Con la sentenza n. 14488 del 30 maggio 2025, la Prima Sezione civile della Corte di Cassazione ha accolto il ricorso presentato dagli avvocati Angelica Parente e Domenico Bianculli, in un procedimento volto a ottenere la deindicizzazione di risultati di ricerca associati al nome di un cittadino assolto da ogni accusa in sede penale. Il procedimento ha visto contrapposta la società Google LLC, rappresentata dagli avvocati Marco Berliri, Michele Traversa, Erika De Santis e Massimiliano Masnada.
All’origine del contenzioso vi era la persistenza, sui risultati di ricerca Google, di notizie riferite a un procedimento penale risalente al 2011 e definito con sentenza definitiva di assoluzione già nel 2015. Gli URL indicizzati continuavano a proporre riferimenti alle accuse originarie, senza dare conto dell’esito liberatorio intervenuto successivamente. Il ricorrente aveva dunque domandato la deindicizzazione dei risultati, contestando l’attualità e la pertinenza delle informazioni ancora associate al proprio nominativo.
Il Tribunale aveva inizialmente rigettato la domanda, ritenendo prevalente l’interesse pubblico informativo.
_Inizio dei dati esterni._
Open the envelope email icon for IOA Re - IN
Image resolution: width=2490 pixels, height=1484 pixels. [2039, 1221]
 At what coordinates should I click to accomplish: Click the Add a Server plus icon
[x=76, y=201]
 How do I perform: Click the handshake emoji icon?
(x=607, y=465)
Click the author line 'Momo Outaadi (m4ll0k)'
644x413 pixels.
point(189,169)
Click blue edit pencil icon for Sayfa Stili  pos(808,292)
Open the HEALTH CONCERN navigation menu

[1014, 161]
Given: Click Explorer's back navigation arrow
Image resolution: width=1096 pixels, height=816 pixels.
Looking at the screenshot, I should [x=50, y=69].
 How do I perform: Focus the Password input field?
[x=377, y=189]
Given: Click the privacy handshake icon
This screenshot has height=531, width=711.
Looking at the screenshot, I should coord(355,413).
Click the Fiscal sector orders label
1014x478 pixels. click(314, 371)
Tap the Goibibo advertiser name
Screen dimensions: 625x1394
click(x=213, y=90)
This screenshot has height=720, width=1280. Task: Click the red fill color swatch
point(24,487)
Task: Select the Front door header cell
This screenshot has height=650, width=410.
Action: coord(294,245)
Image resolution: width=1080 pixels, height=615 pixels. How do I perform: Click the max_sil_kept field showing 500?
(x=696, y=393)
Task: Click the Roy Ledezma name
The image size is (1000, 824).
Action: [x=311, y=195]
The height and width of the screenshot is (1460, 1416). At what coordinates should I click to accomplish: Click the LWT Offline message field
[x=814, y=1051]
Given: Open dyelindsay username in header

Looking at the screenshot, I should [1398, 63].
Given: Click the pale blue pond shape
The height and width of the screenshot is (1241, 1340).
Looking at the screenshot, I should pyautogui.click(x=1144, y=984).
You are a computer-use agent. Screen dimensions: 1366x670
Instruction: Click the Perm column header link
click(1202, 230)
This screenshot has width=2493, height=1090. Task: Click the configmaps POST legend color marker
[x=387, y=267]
La Corte di Cassazione ha invece accolto il ricorso, cassando la decisione e rinviando il procedimento per un nuovo esame volto ad ottenere la rimozione delle notizie da Google.
Il bilanciamento tra informazione e identità personale nella deindicizzazione
La sentenza n. 14488/2025 si inserisce nel quadro ormai consolidato della giurisprudenza nazionale e sovranazionale sul diritto all’oblio. In applicazione dell’art. 17 del Regolamento UE 2016/679 (GDPR), la Corte ha ribadito che il bilanciamento tra diritto all’informazione e diritto alla protezione dei dati personali deve avvenire attraverso i criteri della proporzionalità, attualità e completezza dell’informazione.

La Suprema Corte ha precisato che il trascorrere del tempo, l’intervenuta assoluzione definitiva e l’assenza di un ruolo pubblico attuale da parte dell’interessato rendono sproporzionato il mantenimento dell’indicizzazione nominativa di notizie ormai inattuali. In particolare, la Corte ha sottolineato che la deindicizzazione può essere disposta anche senza che sia necessaria la cancellazione delle notizie dagli archivi originari, intervenendo esclusivamente sull’accessibilità tramite i motori di ricerca.
Viene altresì confermata la posizione autonoma dei motori di ricerca quali titolari del trattamento, tenuti a valutare in proprio la fondatezza delle richieste di delisting sulla base della normativa privacy vigente.
“Il provvedimento – commenta l’Avvocato Domenico Bianculli – consolida ulteriormente i criteri già espressi in precedenti pronunce, delineando con maggiore precisione le condizioni in cui un soggetto privato può ottenere l’eliminazione di notizie da Google e la cancellazione di dati personali non più rappresentativi della propria attuale condizione giuridica e sociale.”